The recently founded Tea Party, more radical than republican adopted the name. But did you know that there was a nineteenth century American political party calling itself ‘The Know-Nothings’. Some commentators would perhaps agree with me in observing that this would have been a most appropriate, if optimistic name for the last Zapatero administration in Spain. They knew nothing about crises, pending or actual. They knew nothing about rampant corruption in the ‘Autonomous Communities’, previously called Regions. They knew nothing about political bias in the State-owned broadcasting services. There was even a Ministress of Defence who knew nothing of guns! And a Ministress of Health who knew nothing of medicine.

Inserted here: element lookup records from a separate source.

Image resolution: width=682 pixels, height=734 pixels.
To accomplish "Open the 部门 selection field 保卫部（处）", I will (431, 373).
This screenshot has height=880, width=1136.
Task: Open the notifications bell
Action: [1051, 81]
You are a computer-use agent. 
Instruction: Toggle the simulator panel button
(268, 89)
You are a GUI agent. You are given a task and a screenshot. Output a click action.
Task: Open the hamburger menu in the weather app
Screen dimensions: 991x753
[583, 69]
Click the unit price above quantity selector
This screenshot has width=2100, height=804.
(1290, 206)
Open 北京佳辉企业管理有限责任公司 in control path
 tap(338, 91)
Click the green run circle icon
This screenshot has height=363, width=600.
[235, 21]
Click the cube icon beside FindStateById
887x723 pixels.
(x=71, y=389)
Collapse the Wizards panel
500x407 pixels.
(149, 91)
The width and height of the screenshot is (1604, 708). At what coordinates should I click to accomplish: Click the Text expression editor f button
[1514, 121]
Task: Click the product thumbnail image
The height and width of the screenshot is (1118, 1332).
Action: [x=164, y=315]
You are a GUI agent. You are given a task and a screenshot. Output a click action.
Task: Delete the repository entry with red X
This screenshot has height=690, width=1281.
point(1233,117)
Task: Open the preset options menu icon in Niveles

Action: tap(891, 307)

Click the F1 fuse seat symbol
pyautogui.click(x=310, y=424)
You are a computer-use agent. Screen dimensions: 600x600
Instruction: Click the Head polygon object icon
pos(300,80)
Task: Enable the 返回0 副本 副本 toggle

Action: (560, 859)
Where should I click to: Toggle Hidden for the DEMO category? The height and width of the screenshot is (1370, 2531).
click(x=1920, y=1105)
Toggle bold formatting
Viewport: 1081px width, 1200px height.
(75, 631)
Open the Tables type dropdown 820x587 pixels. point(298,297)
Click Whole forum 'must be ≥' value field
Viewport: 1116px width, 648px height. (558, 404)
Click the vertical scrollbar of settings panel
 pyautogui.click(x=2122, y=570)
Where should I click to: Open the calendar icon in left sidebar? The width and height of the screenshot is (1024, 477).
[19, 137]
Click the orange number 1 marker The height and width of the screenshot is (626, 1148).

The original Know-Nothings were native-born Americans worried mainly about immigration (3 million immigrants between 1846 – 54). The K-N said these emigrants from poorer countries worked in Americafor low wages, and to cap it all were mostly Roman Catholics. Several secret societies already prominent for their anti-Irish stance were formed up to make a counter-attack against this terrible menace. If any should be arrested, they were instructed to say “I know nothing!”
The group claimed in the press that their aim was not to prevent immigration, but to prevent Catholics and foreigners from holding public office; they demanded more stringent naturalization laws, and a literary test for applicants before being given the vote. Eventually several societies merged and became ‘The American Party’ – mostly Protestants and minor businessmen. They won 104 out of 234 seats in Congress, but Abraham Lincoln was unimpressed; not even his hard upper lip was seen to tremble: “I am not a Know-Nothing,” he announced, and went on: “How could I be? How can anyone who abhors the oppression of Negroes be in favour of defrauding classes of white men?” This was a good question coming from a slave-owning family originally from Kentucky.
The Know-Nothings split up eventually, as most parties do when their ideology is too radical. They were split, for instance, over the inescapable question of slavery. But they managed a First National Convention in 1855, in which Southern Know-Nothings supported the Cansas/Nebraska Act. The Northern Know-Nothings walked out.
The party nominated Millard Fillmore as President of the United States in 1856, but he won only one state. The groups began a massive disintegration, most participants going to the Republicans, who rapidly accepted Know-Nothing principles. In fact the Republicans were mostly practising Protestants and only native-born until the 1930s.
In the United Kingdomanother eccentrically named party was set up by Auberon Waugh in the West Country in the 1970s. It was called ‘The Dog-Lovers Party’, named in remembrance of Rinka, a Great Dane supposely murdered at the orders of a Whiggish leader of the Liberal Party.
It did not do well at the polls, and had to be disbanded.